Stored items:
★ ★ ★ ★

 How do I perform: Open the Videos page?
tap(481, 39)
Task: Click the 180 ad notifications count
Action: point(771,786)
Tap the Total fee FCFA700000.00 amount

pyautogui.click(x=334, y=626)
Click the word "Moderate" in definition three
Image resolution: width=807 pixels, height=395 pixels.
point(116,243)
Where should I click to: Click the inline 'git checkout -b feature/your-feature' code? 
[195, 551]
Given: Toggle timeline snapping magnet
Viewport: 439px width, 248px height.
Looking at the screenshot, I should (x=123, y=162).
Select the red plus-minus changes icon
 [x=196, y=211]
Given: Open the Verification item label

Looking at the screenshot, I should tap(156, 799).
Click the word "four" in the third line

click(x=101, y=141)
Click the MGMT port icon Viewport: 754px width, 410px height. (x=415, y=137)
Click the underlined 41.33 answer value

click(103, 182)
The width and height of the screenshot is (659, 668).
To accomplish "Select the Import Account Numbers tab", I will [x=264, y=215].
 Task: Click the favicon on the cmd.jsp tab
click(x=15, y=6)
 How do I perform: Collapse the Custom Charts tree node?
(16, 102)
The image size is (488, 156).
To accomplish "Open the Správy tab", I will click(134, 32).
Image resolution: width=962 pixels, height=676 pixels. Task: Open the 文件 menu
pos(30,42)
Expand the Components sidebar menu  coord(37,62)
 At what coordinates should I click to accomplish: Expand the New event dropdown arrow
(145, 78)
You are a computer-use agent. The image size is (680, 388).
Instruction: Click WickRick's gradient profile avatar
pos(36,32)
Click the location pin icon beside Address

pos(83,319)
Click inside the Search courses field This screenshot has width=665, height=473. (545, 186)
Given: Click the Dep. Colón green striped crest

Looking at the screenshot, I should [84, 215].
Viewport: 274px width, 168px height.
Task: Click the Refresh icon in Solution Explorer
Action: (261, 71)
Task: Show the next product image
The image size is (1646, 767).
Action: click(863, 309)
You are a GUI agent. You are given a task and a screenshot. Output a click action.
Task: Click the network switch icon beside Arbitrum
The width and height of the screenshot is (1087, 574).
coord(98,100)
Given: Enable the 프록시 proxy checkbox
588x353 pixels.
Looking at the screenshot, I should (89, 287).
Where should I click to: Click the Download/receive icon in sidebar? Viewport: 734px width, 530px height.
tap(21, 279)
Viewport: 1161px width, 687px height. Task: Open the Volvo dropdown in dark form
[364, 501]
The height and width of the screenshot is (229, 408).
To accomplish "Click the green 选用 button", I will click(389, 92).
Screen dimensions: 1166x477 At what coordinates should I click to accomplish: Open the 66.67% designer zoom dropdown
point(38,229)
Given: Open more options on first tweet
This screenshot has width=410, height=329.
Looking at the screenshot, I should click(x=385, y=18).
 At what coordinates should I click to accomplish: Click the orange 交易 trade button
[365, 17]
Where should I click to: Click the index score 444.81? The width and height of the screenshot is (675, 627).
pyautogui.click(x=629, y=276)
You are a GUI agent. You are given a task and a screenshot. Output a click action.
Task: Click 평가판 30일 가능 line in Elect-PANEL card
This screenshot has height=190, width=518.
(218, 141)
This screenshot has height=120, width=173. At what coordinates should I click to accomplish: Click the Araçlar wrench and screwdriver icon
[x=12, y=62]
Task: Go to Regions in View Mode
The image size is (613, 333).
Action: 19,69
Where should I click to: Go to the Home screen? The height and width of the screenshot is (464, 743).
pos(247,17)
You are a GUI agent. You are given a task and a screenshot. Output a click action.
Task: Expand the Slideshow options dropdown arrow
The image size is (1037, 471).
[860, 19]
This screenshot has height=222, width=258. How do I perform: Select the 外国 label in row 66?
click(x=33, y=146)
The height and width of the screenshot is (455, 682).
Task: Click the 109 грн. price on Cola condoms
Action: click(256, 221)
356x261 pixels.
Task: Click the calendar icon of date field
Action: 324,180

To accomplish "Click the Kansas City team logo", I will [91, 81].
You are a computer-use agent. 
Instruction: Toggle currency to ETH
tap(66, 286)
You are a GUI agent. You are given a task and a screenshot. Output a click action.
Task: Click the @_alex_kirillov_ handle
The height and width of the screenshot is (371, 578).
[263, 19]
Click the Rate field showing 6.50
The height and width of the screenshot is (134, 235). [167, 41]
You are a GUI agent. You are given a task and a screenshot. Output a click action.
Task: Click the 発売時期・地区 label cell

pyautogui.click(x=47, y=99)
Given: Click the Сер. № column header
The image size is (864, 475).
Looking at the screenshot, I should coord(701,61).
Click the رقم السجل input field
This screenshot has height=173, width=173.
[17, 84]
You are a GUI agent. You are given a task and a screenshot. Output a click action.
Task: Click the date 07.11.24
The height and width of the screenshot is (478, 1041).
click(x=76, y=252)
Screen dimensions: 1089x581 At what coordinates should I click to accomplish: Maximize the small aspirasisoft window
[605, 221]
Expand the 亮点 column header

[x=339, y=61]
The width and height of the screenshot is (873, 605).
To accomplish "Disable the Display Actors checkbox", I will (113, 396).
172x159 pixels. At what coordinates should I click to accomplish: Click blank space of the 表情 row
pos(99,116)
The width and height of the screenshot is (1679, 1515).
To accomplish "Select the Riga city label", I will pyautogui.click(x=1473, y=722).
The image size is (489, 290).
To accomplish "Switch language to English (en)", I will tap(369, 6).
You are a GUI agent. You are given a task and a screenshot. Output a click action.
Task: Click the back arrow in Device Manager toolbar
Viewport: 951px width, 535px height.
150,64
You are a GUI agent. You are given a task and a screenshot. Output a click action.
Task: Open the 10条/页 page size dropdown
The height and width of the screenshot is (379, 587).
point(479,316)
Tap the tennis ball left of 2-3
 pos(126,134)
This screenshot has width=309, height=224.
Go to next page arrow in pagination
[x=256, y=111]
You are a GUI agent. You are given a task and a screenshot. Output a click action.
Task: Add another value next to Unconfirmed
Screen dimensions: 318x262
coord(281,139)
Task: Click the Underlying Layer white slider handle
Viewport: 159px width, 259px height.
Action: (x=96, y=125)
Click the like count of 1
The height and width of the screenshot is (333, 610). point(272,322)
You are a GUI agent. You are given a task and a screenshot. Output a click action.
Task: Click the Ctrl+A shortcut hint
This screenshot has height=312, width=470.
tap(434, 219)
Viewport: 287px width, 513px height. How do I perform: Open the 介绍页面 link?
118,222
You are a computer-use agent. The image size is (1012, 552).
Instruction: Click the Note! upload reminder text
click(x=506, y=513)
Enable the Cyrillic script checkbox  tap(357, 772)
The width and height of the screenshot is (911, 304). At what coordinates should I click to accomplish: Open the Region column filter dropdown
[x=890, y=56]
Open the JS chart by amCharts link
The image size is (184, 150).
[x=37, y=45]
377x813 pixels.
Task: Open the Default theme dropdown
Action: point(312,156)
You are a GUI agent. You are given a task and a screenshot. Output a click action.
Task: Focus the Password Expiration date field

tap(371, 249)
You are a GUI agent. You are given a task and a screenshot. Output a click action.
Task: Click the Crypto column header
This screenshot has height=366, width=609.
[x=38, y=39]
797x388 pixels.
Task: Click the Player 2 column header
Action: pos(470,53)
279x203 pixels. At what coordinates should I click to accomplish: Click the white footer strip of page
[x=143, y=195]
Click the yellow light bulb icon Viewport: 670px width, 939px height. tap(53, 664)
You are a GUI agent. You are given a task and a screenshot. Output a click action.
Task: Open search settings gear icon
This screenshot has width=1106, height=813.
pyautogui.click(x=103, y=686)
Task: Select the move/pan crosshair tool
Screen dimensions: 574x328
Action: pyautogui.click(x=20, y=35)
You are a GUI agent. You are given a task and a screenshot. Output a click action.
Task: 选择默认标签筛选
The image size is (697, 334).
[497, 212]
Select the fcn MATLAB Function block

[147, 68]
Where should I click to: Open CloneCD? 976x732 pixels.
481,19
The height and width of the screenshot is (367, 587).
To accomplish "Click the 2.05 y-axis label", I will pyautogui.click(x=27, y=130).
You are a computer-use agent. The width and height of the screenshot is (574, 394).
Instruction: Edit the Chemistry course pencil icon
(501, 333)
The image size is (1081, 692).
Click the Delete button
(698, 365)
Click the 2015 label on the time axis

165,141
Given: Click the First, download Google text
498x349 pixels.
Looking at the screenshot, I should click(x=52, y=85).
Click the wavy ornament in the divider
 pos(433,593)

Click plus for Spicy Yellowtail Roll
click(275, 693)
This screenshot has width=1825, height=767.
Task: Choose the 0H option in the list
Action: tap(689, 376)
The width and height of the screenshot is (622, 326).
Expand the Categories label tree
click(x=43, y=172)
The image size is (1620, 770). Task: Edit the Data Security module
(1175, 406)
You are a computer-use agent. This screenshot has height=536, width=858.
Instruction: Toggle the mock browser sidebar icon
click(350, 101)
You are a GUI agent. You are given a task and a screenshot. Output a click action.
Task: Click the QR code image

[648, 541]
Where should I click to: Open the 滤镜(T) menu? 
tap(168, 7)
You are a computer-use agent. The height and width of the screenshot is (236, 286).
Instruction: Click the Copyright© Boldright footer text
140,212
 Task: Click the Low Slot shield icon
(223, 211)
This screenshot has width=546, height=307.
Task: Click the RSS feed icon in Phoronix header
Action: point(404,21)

★ ★ ★ ★

EXERCISE DESCRIPTION: Provide only the number of lines in the records containing the string "Enable".

WRITTEN SOLUTION: 2